I see HPCC results around 1.2 usec for Infinipath.. The submissions
at those sort of timings are pretty thin.
I am embarassed to say we haven't submitted a full run either.
>
>
>> I've been coding shmem and GASnet implementations for the SiCortex
>> interconnect recently, and on the older 500 MHz systems a "put"
>> takes about 800 ns and a "get" takes a little under 3 microseconds
>> before any particular
> so the 800ns put is half RTT for two nodes doing ping-pong puts?
No, It is bad scholarship. That figure is back to back puts, which is
pretty meaningless.
I expect the latency to be similar to MPI Send+Recv which is around
1.4. I'll measure the
half RTT.
>
>
>> On the remote-paging side, I put together a prototype that gets
>> about 2 GB/sec and 64K page fault latencies under 100 microseconds,
>> again, not optimized.
>
> ouch. do you know how much of that time is due to slow MMU
> interaction?
> (at 2 GB/s, the wiretime for 64k should be 33 us, if I calculate
> correctly)
>
The 2 GB figure is aggregate bandwidth of multiple requests using
multiple rails. Any particular transfer uses only one rail (right now)

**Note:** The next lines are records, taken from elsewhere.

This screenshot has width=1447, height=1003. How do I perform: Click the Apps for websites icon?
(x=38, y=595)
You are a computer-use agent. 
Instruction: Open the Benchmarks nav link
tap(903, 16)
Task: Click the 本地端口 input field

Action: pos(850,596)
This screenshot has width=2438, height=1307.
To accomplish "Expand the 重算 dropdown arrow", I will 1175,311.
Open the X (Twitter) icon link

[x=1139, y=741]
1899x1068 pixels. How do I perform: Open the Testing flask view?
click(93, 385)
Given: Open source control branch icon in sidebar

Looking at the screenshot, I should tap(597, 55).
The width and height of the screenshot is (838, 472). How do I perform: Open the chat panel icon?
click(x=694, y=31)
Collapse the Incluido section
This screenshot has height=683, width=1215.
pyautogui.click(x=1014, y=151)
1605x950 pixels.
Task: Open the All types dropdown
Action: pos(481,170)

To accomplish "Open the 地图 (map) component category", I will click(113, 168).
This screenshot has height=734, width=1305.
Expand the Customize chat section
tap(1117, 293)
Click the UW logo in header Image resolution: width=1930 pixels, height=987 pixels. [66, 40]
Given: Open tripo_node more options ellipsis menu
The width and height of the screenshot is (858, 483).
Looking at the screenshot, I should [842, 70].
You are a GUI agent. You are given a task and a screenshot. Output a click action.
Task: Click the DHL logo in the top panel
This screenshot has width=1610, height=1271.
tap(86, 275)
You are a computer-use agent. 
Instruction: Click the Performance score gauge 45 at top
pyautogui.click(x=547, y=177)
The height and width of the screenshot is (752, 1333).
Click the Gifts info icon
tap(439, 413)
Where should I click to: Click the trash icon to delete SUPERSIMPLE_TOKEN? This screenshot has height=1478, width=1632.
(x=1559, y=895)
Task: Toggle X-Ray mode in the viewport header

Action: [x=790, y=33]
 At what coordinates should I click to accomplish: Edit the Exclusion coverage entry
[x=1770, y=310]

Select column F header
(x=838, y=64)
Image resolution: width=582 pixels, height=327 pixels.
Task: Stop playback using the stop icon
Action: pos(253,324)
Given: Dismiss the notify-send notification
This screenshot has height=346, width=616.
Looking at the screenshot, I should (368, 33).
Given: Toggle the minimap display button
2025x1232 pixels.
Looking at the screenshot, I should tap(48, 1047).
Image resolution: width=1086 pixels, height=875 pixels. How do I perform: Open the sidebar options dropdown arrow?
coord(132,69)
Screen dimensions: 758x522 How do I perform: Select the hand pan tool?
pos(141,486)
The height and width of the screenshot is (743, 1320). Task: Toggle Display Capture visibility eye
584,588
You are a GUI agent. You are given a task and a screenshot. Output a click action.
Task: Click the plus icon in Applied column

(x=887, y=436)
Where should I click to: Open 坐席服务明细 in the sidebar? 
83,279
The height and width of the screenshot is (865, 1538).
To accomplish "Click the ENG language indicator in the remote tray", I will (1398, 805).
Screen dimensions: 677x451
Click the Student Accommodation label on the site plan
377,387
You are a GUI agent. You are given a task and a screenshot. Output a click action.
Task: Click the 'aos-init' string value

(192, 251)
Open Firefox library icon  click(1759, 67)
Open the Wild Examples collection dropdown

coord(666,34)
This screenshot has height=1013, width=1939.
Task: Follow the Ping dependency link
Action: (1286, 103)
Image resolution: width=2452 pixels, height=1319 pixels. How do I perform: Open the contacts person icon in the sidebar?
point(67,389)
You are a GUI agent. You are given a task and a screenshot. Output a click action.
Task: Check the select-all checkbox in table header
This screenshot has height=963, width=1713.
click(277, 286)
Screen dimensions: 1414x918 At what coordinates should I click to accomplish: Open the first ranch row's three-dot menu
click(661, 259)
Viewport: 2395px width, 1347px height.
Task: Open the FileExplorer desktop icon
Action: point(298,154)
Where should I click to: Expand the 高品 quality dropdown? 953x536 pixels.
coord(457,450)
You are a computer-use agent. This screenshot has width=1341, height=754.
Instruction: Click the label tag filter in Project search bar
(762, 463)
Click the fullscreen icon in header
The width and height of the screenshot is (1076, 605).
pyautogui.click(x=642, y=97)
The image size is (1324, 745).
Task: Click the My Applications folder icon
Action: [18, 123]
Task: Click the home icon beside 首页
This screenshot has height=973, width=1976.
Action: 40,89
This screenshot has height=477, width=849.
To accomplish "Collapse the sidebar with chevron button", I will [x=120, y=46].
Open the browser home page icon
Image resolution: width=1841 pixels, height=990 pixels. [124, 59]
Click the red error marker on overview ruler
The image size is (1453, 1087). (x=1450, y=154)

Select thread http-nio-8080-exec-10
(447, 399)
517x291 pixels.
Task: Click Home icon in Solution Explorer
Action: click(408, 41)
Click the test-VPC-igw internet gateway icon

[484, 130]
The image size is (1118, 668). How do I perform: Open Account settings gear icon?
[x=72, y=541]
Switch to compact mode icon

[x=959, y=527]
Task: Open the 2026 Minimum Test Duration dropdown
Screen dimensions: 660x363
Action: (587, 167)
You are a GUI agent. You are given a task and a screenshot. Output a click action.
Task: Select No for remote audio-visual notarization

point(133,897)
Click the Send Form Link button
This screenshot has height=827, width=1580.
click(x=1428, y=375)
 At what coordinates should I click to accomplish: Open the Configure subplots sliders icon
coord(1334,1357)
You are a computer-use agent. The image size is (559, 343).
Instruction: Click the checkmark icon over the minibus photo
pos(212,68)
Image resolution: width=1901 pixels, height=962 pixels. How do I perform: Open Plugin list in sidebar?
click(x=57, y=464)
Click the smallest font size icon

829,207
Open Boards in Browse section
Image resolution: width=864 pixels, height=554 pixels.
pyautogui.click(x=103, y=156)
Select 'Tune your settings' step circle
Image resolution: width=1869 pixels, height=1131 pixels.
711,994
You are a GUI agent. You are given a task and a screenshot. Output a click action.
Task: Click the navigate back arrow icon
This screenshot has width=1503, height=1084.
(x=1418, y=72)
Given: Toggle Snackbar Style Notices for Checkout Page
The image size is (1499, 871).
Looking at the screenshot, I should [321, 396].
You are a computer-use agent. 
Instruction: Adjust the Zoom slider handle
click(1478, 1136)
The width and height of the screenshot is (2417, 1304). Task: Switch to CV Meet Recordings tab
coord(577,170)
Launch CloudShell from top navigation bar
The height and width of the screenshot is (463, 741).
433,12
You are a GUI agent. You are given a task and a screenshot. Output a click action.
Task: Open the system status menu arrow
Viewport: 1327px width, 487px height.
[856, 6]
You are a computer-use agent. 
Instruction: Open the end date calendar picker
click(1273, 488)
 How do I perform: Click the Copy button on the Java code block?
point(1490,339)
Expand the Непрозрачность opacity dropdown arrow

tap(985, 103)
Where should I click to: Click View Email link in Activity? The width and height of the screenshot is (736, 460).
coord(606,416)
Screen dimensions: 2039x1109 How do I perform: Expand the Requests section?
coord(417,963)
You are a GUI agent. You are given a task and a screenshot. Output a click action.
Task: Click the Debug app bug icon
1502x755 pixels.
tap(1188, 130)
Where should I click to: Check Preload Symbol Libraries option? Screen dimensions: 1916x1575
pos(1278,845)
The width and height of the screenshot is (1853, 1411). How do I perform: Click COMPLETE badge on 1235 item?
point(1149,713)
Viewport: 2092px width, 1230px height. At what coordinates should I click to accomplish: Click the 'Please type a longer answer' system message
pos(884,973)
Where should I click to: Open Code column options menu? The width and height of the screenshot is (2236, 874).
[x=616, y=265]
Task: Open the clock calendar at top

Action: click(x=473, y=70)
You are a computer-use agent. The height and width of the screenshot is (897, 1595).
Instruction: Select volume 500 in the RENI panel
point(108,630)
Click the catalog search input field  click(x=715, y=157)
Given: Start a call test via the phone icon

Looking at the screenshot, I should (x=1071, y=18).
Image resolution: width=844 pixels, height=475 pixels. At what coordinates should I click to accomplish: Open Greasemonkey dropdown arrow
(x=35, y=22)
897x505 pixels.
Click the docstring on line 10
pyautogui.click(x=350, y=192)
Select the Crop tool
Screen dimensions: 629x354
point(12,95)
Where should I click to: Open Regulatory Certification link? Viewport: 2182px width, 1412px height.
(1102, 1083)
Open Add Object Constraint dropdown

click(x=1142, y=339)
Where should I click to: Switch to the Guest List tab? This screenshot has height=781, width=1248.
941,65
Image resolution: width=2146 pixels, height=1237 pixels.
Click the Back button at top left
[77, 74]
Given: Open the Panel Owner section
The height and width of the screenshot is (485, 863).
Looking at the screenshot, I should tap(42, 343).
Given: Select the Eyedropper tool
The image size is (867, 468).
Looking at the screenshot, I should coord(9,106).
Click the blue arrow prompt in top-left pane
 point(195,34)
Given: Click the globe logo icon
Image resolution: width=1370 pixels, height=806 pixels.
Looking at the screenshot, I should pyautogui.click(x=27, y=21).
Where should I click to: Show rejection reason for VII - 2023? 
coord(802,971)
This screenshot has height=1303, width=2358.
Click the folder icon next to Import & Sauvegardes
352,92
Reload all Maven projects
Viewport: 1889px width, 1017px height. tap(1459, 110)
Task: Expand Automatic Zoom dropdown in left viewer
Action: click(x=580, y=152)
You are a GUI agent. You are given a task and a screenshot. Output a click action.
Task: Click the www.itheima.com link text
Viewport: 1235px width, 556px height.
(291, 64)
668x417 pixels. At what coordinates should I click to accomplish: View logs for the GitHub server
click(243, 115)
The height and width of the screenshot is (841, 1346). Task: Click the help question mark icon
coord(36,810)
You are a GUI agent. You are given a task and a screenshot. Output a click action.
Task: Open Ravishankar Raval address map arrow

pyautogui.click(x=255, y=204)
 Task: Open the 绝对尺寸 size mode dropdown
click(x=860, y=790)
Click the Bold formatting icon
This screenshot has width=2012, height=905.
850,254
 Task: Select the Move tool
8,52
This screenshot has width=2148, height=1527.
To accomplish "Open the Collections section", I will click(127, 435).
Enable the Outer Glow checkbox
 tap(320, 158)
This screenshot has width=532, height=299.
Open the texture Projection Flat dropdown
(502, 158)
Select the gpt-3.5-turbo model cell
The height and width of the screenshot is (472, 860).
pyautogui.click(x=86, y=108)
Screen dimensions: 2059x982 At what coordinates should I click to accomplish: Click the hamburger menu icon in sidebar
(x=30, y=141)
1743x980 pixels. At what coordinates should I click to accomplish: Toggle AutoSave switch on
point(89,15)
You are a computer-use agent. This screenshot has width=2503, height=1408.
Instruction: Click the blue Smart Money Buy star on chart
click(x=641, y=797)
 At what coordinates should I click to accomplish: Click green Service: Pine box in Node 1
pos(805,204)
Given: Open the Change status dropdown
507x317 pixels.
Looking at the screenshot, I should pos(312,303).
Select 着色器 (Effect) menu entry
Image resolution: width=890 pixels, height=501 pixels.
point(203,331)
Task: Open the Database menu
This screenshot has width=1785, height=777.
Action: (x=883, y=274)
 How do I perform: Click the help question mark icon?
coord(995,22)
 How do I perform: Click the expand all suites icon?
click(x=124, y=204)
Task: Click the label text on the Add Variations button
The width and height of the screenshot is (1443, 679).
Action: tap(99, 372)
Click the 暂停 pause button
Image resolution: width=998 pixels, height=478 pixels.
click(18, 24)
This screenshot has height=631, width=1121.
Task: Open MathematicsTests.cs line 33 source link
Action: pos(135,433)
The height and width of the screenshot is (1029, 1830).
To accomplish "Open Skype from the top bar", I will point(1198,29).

and the latency includes the server's not particularly polished
thought processes.
>
>> after all. I am kind of amused by all the press and angst about
>> "multicore",
> well, academics need _something_ to motivate grants, and the gov
> isn't likley to support all the nation's CS depts on gaming
> research ;)
> also, I suspect intel and perhaps sun have encouraged the brouhaha.